Con esta reunión se ha pretendido dar a conocer a la Consejería de Salud la figura, las funciones, inquietudes y peticiones del colectivo de Trabajo Social Sanitario en pro de un Sistema Sanitario Público de calidad y que atienda a las necesidades de la ciudadanía.

El/la profesional de trabajo social sanitario tiene la función clave, dentro del equipo asistencial, de aportar la visión holística, tanto de la persona y sus grupos de referencia, como de las comunidades. Aborda todos los elementos que condicionan la salud y los interrelaciona, tanto los elementos más clínicos o de enfermedad, como los cognitivos y sociales.

Los/las trabajadores/as sociales sanitarios/as desempeñan una actividad especializada en el ámbito de la salud, con competencias específicas ante situaciones de riesgo, necesidades o problemáticas derivadas o relacionadas con la salud-enfermedad, así como de promoción y prevención de la salud. Ello hace imprescindible un mapa de competencias del trabajo social sanitario, contar con la opción de acreditación profesional y de la formación con el resto de miembros del equipo asistencial.

La gran mayoría de los/as trabajadores/as sociales sanitarios/as asumen dos, tres y en algunas ocasiones hasta cinco centros de atención primaria. El resultado en cualquier caso, es una disminución de la cartera de servicios, ya que se prioriza la atención directa, dificultando la realización de actividades grupales y/o comunitarias, así como la participación en proyectos del equipo de salud. Además, genera desigualdades entre la ciudadanía que sí cuenta con un/a profesional de trabajo social sanitario a tiempo completo y aquella que no cuenta con ese recurso.

Las y los trabajadores sociales sanitarios debido a su amplio espectro de actuación y de competencias, precisan de una estructura de gestión que apoye, supervise y unifique procedimientos de intervención para garantizar la calidad y la equidad en el acceso a las prestaciones del Sistema Sanitario.

Para planificar, registrar y evaluar todas las funciones que los y las trabajadores/as sociales sanitarios/as y que beneficien a la ciudadanía, hay que contar con un uso adecuado de la tecnología y de los sistemas de información, a la que, actualmente, no se tiene acceso.
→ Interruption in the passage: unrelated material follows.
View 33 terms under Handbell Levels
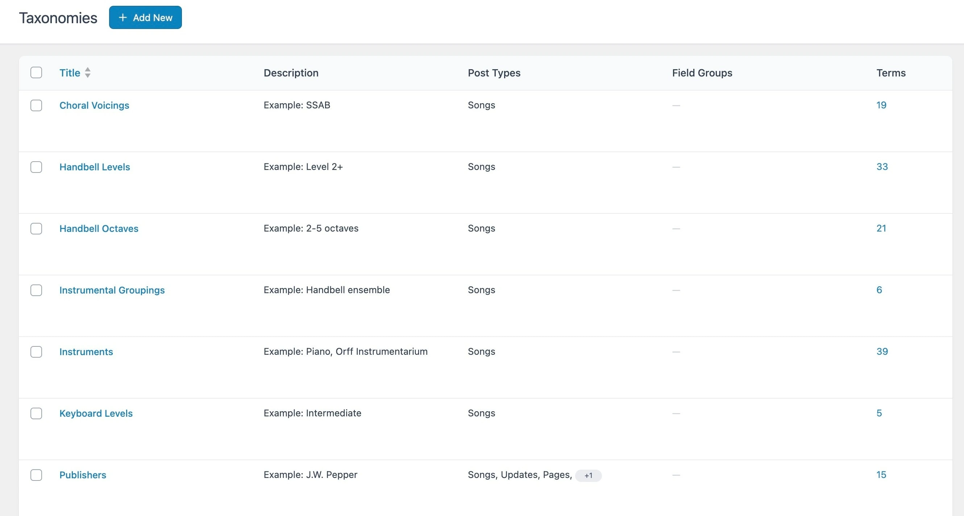Screen dimensions: 964x516 882,166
Por tanto, las propuestas de los/as trabajadores/as sociales sanitarios/as a la Administración Sanitaria en aras de ofrecer nuestro saber y competencia profesional en las condiciones óptimas para toda la ciudadanía andaluza son:

- Adecuación de la plantilla, al menos en una fase inicial, a los criterios de dimensionamiento:
   En Atención Primaria: 1 TS x Unidad de Gestión Clínica y 1 TS por ZNTS.
   En Hospitales: 1 TS en urgencias y en los servicios con prevalencia de urgencia social y en Salud Mental: 1 TS por Dispositivo.
- Mapa de competencias, acreditación profesional y de la formación e inclusión como personal asistencial en la Estrategia de Formación y en todos los Planes,
Programas y Estrategias del Servicio de Salud Pública de Andalucía.
- Estructura de gestión con un/a representante (trabajador/a social sanitario/a) en cada uno de los niveles de gestión: SAS/Consejería, DSAP/Hospital/SM, UGC.
- Adecuación de los sistemas de información a los aspectos sociales de la salud.

Todas estas cuestiones aparecen reflejadas en el documento de "Aportaciones del Trabajo Social Sanitario al Sistema Sanitario Público de Andalucía", presentado en 2017 (enlace).

Así mismo, se trasladó a la Consejera la necesidad de garantizar la colegiación, dando cumplimiento a la normativa que regula la obligatoriedad de la colegiación, y asegurando el cumplimiento del Código Deontológico.

La Consejera de Salud se comprometió a debatir las propuestas con el Servicio Andaluz de Salud y tratar de dar respuesta inmediata a las cuestiones planteadas.